Several months ago, I met a man with HD during an ENROLL-HD appointment. This appointment was made soon after he received the news that he was gene positive. The patient and his wife were devastated, but amazingly had never heard of clinical trials before. I told them about SIGNAL and how it was testing the hypothesis that infusions of this therapy may slow the progression of HD. They were thrilled and ecstatic to think they could possibly be a candidate. When I called to confirm his screening appointment, they had read more about clinical trials in HD, and decided to wait to consider participation in a potential upcoming ASO trial. The man may or may not be a candidate for a future trial, but the potential for receiving a gene-silencing treatment grabbed his attention. Despite the small amount of promising data in humans, it was enough for him to choose to wait to see if he could participate in an ASO study. His story echoes other stories of participants who believe participation in a certain trial will deliver a better outcome for their HD.
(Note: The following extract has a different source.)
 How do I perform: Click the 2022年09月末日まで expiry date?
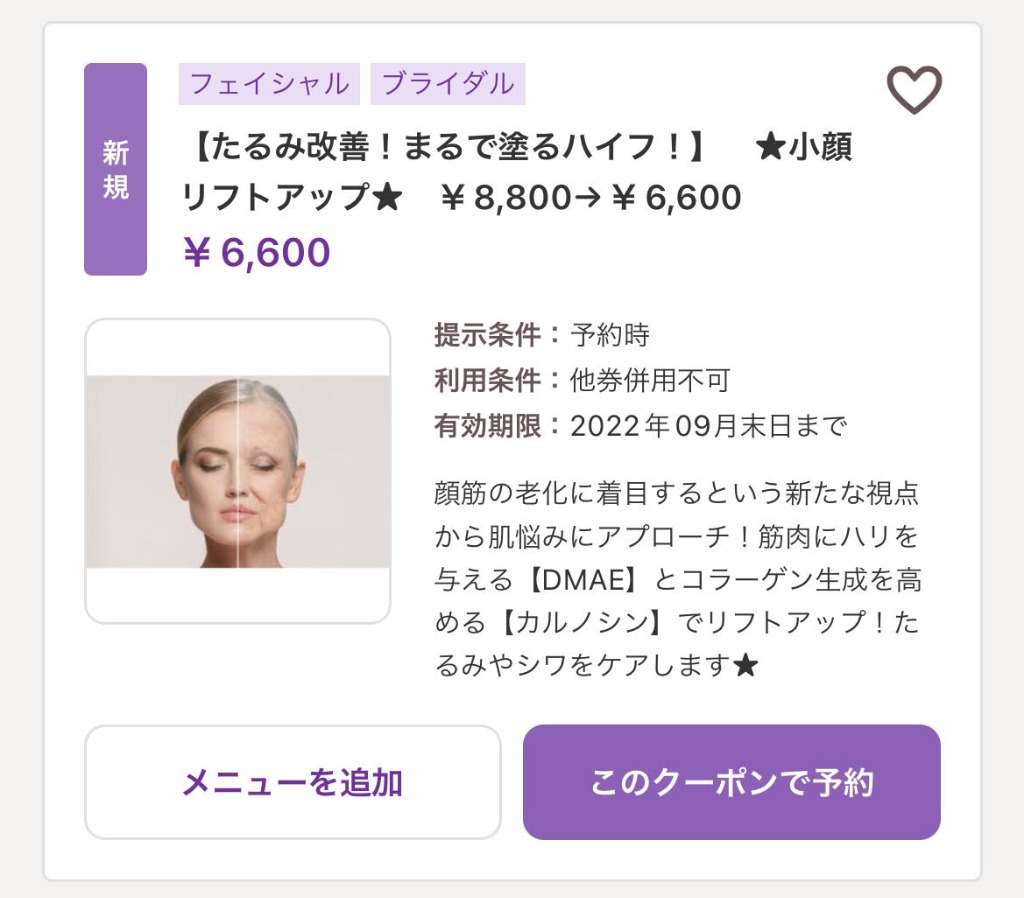click(708, 427)
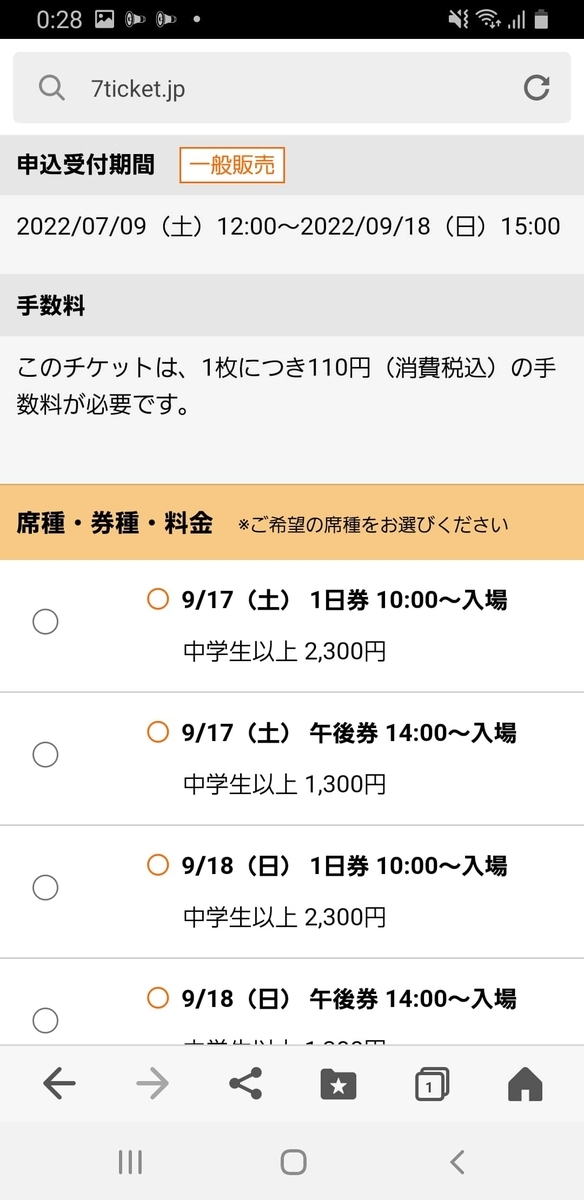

I believe we are still early on the therapeutic timeline of HD. We can’t predict the future of gene-silencing studies, as there is no sure thing in clinical research. This is the beginning of an era and a new strategy for clinical trials in HD, but remembering the difference between a trial and a therapy is an important reminder as we speak to our patients. We need to counsel our patients not to jump to conclusions about the potential outcomes of these studies before they are completed. I also think we need to make sure patients understand every aspect of what they are signing up for in the consent. Retention is really important for giving us the best chance to accurately interpret clinical trial data. While a patient may be eager to jump on board a study, it may be challenging for them to commit to two years, and participation in a trial should not be threatened if another trial seems more interesting.

Managing the expectations of our patients is one of the main battles I experience as a coordinator. Until we understand what these treatments can actually do for patients, we must encourage participation to help figure out future treatments—and this is just the beginning. Better treatments are the light at the end of the tunnel. HD is finally getting the societal attention it needs, which means more of an opportunity for coordinators, and the HD team, to take the lead in these discussions.

Danielle Buchanan is a clinical research coordinator at Vanderbilt University Medical Center.